QUATRIÈME SECTION
AFFAIRE KAYSIN ET AUTRES c. UKRAINE
(Requête no 46144/99)
ARRÊT
(Règlement amiable)
STRASBOURG
3 mai 2001
En l’affaire Kaysin et autres c. Ukraine,
La Cour européenne des Droits de l’Homme (quatrième section), siégeant en une chambre composée de :
MM. G. Ress, président,
I. Cabral Barreto,
V. Butkevych,
MmeN. Vajić
MM.J. Hedigan,
M. Pellonpää,
MmeS. Botoucharova, juges,
et de M. V. Berger, greffier de section,
Après en avoir délibéré en chambre du conseil le 10 avril 2001,
Rend l’arrêt que voici, adopté à cette date :
PROCÉDURE
1. A l’origine de l’affaire se trouve une requête (no 46144/99) dirigée contre l’Ukraine et dont treize ressortissants de cet Etat, MM. Yuriy Petrovich Kaysin, Vladimir Alekseyevich Stepanov, Ivan Grigoriyevich Shabat, Ivan Stepanovich Luchin, Aleksey Ivanovich Shmakov, Roman Mikhaylovich Dzyadik, Andrey Askoldovich Labutin, Vladimir Mikhaylovich Resnenko, Anatoliy Sergeyevich Sidorenko, Bogdan Vasilyevich Gerus, Mikhail Yosipovich Gatala, Roman Mikhaylovich Bilan et Aleksandr Vasiliyevich Demchuk (« les requérants »), avaient saisi la Commission européenne des Droits de l’Homme (« la Commission ») le 16 octobre 1998 en vertu de l’ancien article 25 de la Convention de sauvegarde des Droits de l’Homme et des Libertés fondamentales (« la Convention »).
2. Le gouvernement ukrainien (« le Gouvernement ») est représenté par son agent, Mme Lutkovska, du ministère de la Justice.
3. Les requérants alléguaient qu’ils étaient victimes d’une violation de l’article 6 § 1 de la Convention du fait de la non-exécution des jugements du tribunal de première instance de Tchervonograd leur reconnaissant le droit à une pension d’invalidité et ordonnant au combinat minier n° 2 « Tchervonogradska » de leur payer les sommes dues.
4. La requête a été transmise à la Cour le 1er novembre 1998, date d’entrée en vigueur du Protocole n° 11 à la Convention (article 5 § 2 du Protocole n° 11).
5. La requête a été attribuée à la quatrième section de la Cour (article 52 § 1 du règlement).
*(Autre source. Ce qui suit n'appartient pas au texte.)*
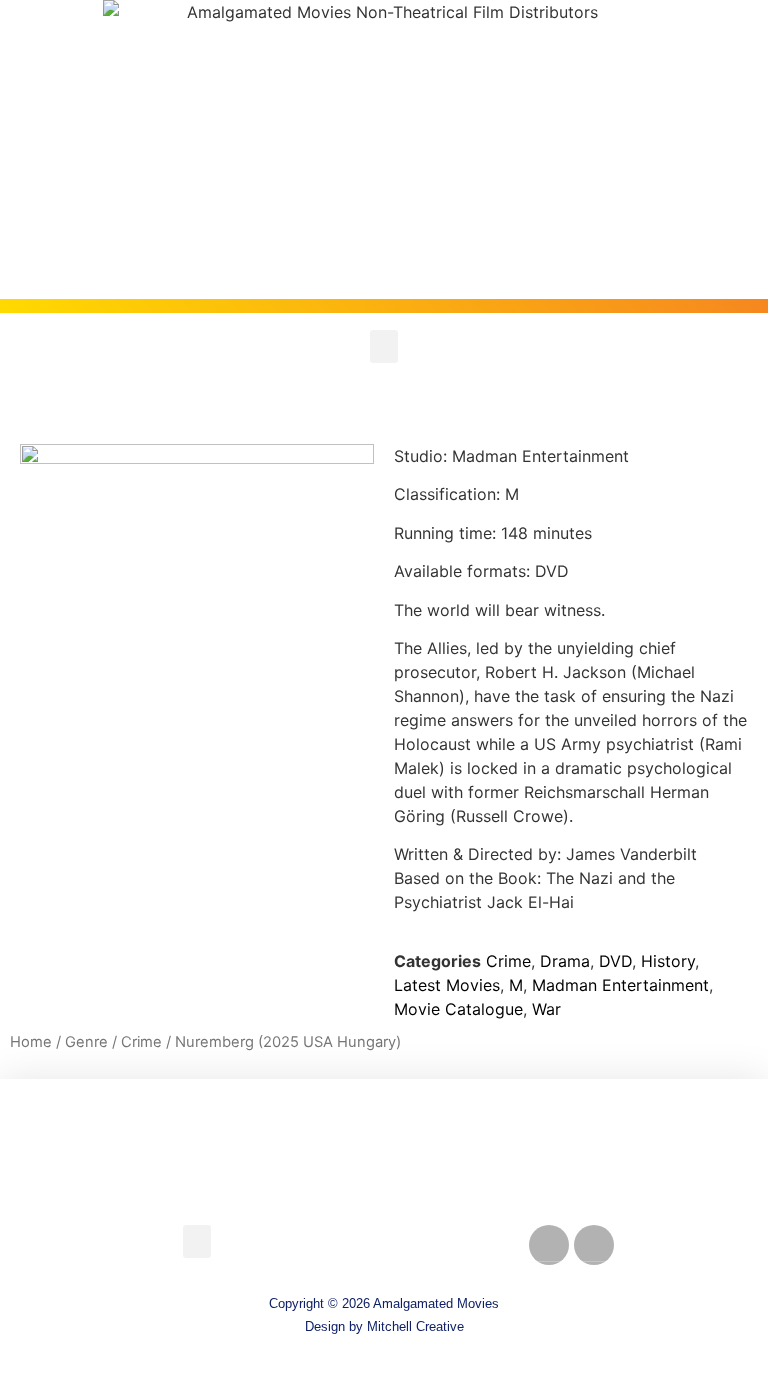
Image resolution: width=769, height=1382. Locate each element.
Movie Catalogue (458, 1009)
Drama (565, 961)
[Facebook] (549, 1245)
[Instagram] (594, 1245)
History (668, 961)
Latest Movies (447, 985)
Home (31, 1042)
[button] (384, 346)
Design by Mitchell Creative (384, 1326)
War (546, 1009)
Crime (508, 961)
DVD (615, 961)
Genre (86, 1042)
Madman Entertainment (620, 985)
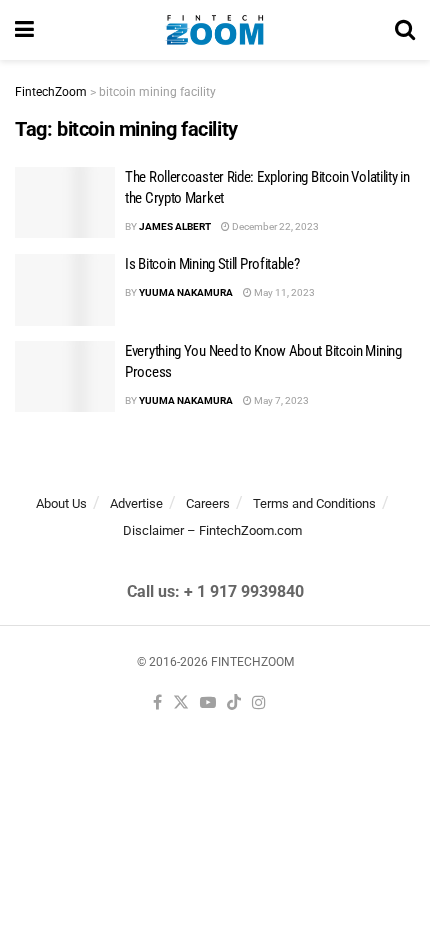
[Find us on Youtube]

Au sein de celle-ci, la chambre chargée d’examiner l’affaire (article 27 § 1 de la Convention) a été constituée conformément à l’article 26 § 1du règlement.
6. Le 27 janvier 2000, après avoir recueilli les observations des parties, la Cour a déclaré la requête recevable.
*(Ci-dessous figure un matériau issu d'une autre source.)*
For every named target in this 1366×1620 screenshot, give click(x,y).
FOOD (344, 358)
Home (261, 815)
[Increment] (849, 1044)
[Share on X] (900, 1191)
7. Par une lettre du 12 octobre 2000, le Gouvernement a indiqué à la Cour que les parties avaient conclu un accord, aux termes duquel il devait verser à chacun des requérants une somme correspondant à la totalité de sa pension d’invalidité et à des dommages-intérêts, à savoir :
– au premier requérant, la somme de 40 574,23 UAH (українські гривні), dont 23 000 UAH de dommages-intérêts ;
– au deuxième requérant, la somme de 18 604,94 UAH, dont 5 000 UAH de dommages-intérêts ;
– au troisième requérant, la somme de 17 765,71 UAH, dont 5 000 UAH de dommages-intérêts ;
– au quatrième requérant, la somme de 18 563,84 UAH, dont 5 000 UAH de dommages-intérêts ;
– au cinquième requérant, la somme de 19 785,78 UAH, dont 5 000 UAH de dommages-intérêts ;
– au sixième requérant, la somme de 26 956,48 UAH, dont 5 000 UAH de dommages-intérêts ;
– au septième requérant, la somme de 17 322,25 UAH, dont 5 000 UAH de dommages-intérêts ;
– au huitième requérant, la somme de 12 275 UAH, dont 5 000 UAH de dommages-intérêts ;
– au neuvième requérant, la somme de 21 288,35 UAH, dont 5 000 UAH de dommages-intérêts ;
– au dixième requérant, la somme de 25 117,88 UAH, dont 5 000 UAH de dommages-intérêts ;
– au onzième requérant, la somme de 61 310,18 UAH, dont 5 000 UAH de dommages-intérêts ;
– au douzième requérant, la somme de 82 359,09 UAH, dont
5 000 UAH de dommages-intérêts ;
– au treizième requérant, la somme de 16 325,17 UAH, dont 5 000 UAH de dommages-intérêts.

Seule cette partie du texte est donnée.